─── THE DATA ───

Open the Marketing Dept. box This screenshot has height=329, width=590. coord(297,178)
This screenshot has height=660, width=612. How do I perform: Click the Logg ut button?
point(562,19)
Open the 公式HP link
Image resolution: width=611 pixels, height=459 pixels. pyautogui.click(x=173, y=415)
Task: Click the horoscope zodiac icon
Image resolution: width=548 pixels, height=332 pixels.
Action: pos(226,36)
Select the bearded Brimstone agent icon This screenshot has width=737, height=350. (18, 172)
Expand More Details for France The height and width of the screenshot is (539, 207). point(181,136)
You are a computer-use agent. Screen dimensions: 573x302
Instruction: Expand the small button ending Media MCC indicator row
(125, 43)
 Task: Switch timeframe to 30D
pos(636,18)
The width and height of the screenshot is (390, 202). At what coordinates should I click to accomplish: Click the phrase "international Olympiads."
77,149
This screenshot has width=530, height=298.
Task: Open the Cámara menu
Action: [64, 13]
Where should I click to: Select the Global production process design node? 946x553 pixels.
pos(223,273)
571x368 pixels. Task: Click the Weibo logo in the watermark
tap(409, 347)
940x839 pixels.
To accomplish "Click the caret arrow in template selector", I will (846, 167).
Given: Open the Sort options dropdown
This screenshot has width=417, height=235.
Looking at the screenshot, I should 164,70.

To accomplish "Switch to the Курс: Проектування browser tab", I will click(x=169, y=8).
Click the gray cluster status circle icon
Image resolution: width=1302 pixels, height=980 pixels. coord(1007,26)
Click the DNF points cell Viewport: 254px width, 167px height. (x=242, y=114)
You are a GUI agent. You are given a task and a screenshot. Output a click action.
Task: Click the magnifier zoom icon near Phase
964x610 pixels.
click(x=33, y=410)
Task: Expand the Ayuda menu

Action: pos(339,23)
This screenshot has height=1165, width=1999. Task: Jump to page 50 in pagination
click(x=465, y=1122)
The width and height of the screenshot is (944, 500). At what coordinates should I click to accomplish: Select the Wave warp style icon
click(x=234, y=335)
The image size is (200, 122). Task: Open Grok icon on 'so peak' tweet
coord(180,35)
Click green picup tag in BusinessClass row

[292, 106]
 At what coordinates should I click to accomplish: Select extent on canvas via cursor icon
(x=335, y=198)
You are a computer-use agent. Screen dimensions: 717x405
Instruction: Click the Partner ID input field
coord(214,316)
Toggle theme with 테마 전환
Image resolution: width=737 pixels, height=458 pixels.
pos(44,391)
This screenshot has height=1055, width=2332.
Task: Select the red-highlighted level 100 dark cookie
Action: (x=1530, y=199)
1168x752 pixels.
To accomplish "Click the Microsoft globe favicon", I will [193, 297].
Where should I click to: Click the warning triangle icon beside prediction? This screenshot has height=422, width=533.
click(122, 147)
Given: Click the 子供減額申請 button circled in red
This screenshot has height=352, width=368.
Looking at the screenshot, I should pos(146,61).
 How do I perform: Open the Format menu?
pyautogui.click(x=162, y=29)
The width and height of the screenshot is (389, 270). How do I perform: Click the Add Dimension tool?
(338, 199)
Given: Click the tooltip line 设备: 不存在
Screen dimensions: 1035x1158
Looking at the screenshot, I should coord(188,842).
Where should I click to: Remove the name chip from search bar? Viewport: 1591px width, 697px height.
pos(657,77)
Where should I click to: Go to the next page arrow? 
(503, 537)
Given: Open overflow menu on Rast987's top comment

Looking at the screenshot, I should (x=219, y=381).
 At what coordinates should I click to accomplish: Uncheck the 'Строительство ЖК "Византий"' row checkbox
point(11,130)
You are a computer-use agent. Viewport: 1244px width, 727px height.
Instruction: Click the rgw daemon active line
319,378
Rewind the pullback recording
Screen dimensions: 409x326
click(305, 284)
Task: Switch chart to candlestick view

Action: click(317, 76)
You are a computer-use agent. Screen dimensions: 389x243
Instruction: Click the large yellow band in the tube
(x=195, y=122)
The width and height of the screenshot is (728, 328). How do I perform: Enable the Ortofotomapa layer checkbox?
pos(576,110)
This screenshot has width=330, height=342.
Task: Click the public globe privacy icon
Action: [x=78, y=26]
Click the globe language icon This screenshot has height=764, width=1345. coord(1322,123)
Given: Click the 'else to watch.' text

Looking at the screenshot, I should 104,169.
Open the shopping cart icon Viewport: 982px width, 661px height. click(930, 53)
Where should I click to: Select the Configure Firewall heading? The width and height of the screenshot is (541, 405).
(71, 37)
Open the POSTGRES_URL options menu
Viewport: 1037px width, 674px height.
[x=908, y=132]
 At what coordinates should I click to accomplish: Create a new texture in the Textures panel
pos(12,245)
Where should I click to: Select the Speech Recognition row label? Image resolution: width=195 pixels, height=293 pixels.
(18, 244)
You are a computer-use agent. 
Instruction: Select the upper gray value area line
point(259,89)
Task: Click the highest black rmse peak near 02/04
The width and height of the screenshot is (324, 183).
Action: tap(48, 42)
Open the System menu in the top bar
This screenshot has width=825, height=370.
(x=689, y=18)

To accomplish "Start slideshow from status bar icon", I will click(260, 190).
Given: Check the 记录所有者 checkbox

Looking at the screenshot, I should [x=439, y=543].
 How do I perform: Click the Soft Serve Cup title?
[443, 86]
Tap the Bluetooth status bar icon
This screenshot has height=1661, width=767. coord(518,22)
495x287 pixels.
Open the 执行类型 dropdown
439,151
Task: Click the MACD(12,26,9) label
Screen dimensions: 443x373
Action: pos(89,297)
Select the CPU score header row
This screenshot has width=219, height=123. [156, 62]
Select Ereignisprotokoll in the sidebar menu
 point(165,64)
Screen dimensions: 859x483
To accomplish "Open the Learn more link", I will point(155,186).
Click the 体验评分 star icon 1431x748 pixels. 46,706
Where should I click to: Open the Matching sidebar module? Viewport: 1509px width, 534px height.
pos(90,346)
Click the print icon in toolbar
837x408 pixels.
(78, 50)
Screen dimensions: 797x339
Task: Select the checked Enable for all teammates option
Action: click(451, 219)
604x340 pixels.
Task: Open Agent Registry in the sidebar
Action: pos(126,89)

───

**WORK INSTRUCTION:** Report every line of the records that contains the word "will".

**COMPLETED EXERCISE:**
To accomplish "Click the caret arrow in template selector", I will (846, 167).
To accomplish "Switch to the Курс: Проектування browser tab", I will click(x=169, y=8).
To accomplish "Click the Microsoft globe favicon", I will [193, 297].
To accomplish "Start slideshow from status bar icon", I will click(260, 190).
To accomplish "Open the Learn more link", I will point(155,186).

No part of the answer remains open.